[[ Exercise text, beginning ]]
HONOLULU — Nick Taylor pitched in for an eagle to get his round headed in the right direction, and he kept going until he finished with a good break and one last birdie for an 8-under-par 62 and a two-shot lead Friday in the Sony Open.
It's still packed near the top of the leaderboard, typical of this tournament, and former Baylor School and University of Georgia golfers Harris English and Keith Mitchell rallied in the second round after being unable to take advantage of a good opening day for scoring.
Taylor gave himself at least some separation from the crowd of contenders with a gap wedge shot that set up a six-foot birdie putt on No. 8, and then even his worst swing of the day turned into a birdie on the par-5 ninth at Waialae Country Club.
The 32-year-old Canadian hooked his tee shot toward the high netting of the driving range. The ball was so close to the knee-high boundary fence that his only hope was to play the shot left-handed. However, the netting that extends upward from the fence is considered a temporary immovable obstruction, so Taylor was given a free drop.
His iron shot put the ball about 50 yards short of the green and at a good angle, and then he clipped a wedge that left it two feet from the cup.
"It was a fortunate break," Taylor said. "Easily could have probably gone under the fence, but to bounce off and get a drop was a break, and it was nice to take advantage of it."
Taylor, who won at the AT&T Pebble Beach Pro-Am last year for his second PGA Tour win but first since 2014, was at 12-under 128 through 36 holes at Waialae.
Five players were two shots behind, a group that was decidedly Southern for the second leg of the PGA Tour's Hawaii swing: Stewart Cink (63), Russell Henley (64), Chris Kirk (65), Webb Simpson (65) and Vaughn Taylor (66).
Fourteen players were separated by three shots going into the weekend.
Attribute that to an ideal day of a blue sky and only a light, tropical breeze on a dry course. Taylor played in a group with Mitchell, who also shot a 62. Their better-ball score would have been 55, with only four holes where neither of them made a birdie.
[[ Exercise text, end ]]
*What you need to do:*
1. According to the Sony Open article, which tournament did Nick Taylor win last year?
2. Retype the passage of the Sony Open article that opens with the words containing "Taylor, who won" and closes with "made a birdie.".
The rows come from a separate source unrelated to the Sony Open article.
[[ Provided records, beginning ]]
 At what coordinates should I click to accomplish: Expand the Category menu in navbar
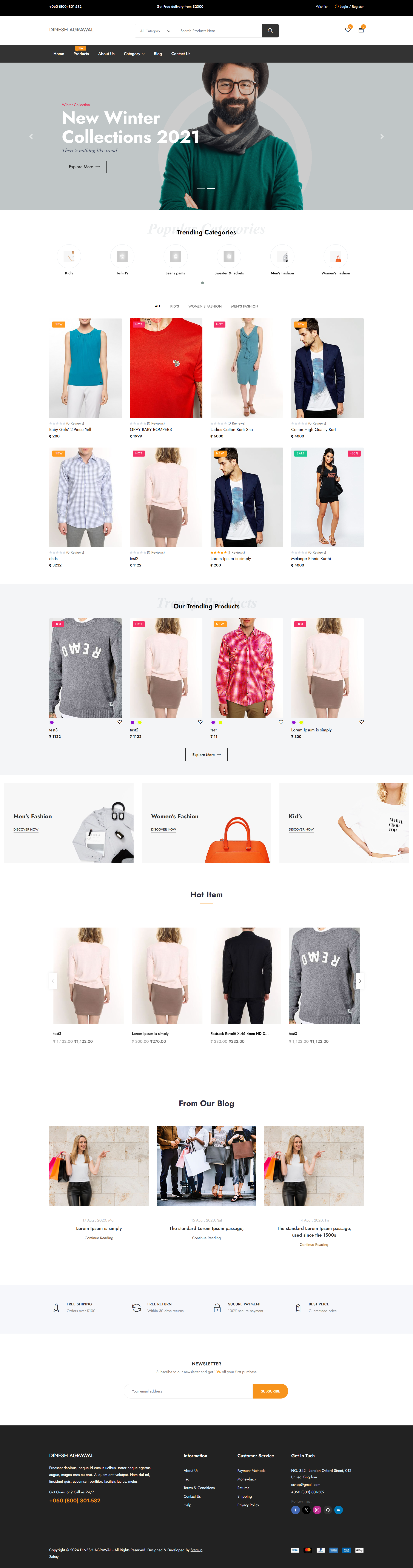[x=134, y=54]
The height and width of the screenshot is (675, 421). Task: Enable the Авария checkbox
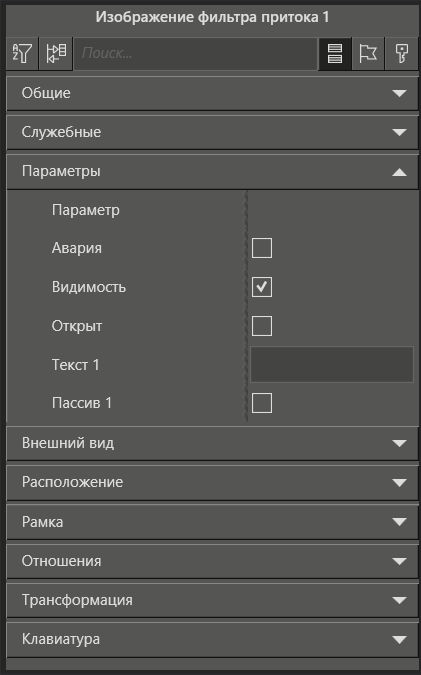pyautogui.click(x=262, y=248)
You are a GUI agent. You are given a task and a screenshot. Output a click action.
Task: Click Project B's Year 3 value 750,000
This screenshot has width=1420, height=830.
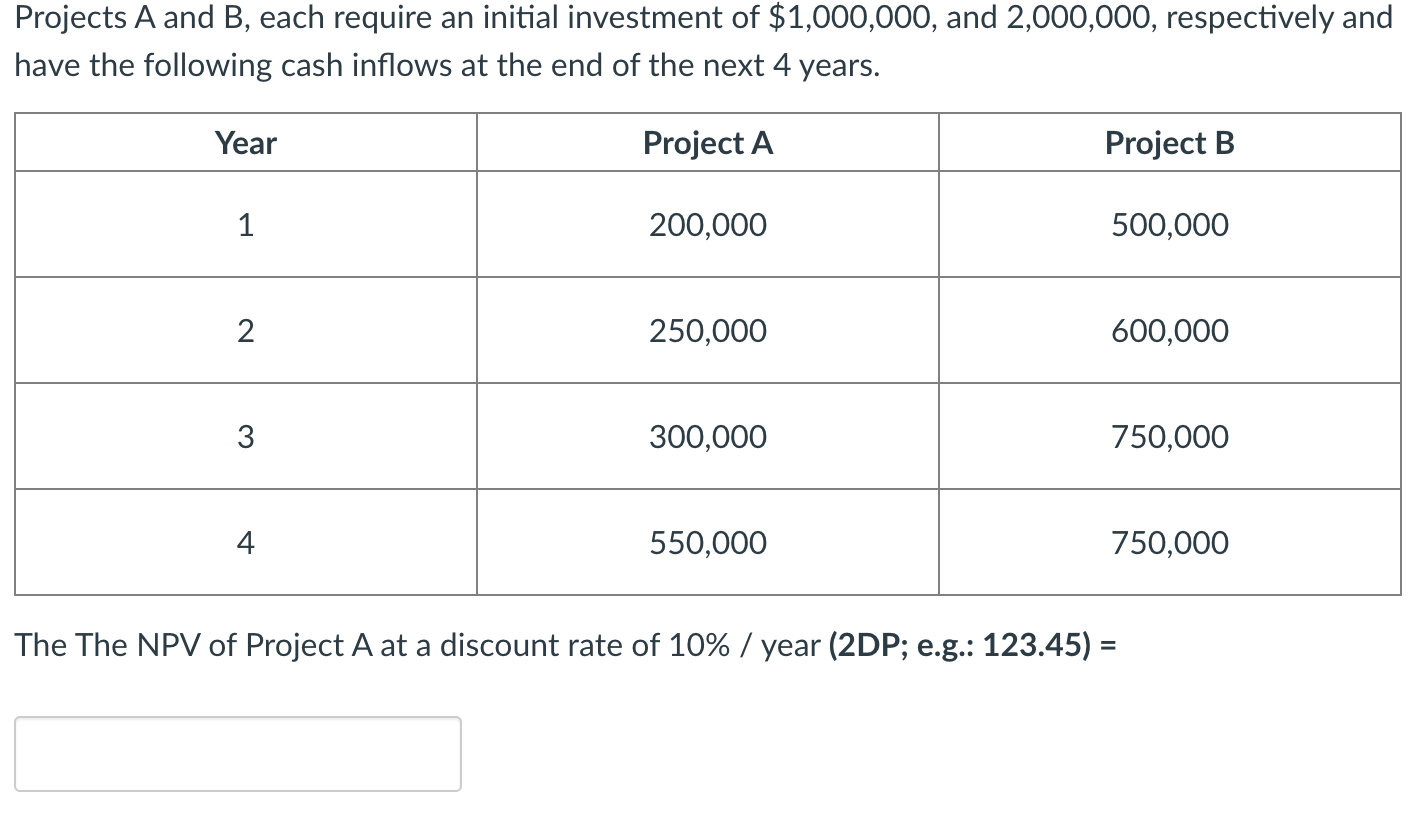point(1169,436)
[[ Provided records, end ]]
*Results:*
1. The AT&T Pebble Beach Pro-Am.

2.
Taylor, who won at the AT&T Pebble Beach Pro-Am last year for his second PGA Tour win but first since 2014, was at 12-under 128 through 36 holes at Waialae.
Five players were two shots behind, a group that was decidedly Southern for the second leg of the PGA Tour's Hawaii swing: Stewart Cink (63), Russell Henley (64), Chris Kirk (65), Webb Simpson (65) and Vaughn Taylor (66).
Fourteen players were separated by three shots going into the weekend.
Attribute that to an ideal day of a blue sky and only a light, tropical breeze on a dry course. Taylor played in a group with Mitchell, who also shot a 62. Their better-ball score would have been 55, with only four holes where neither of them made a birdie.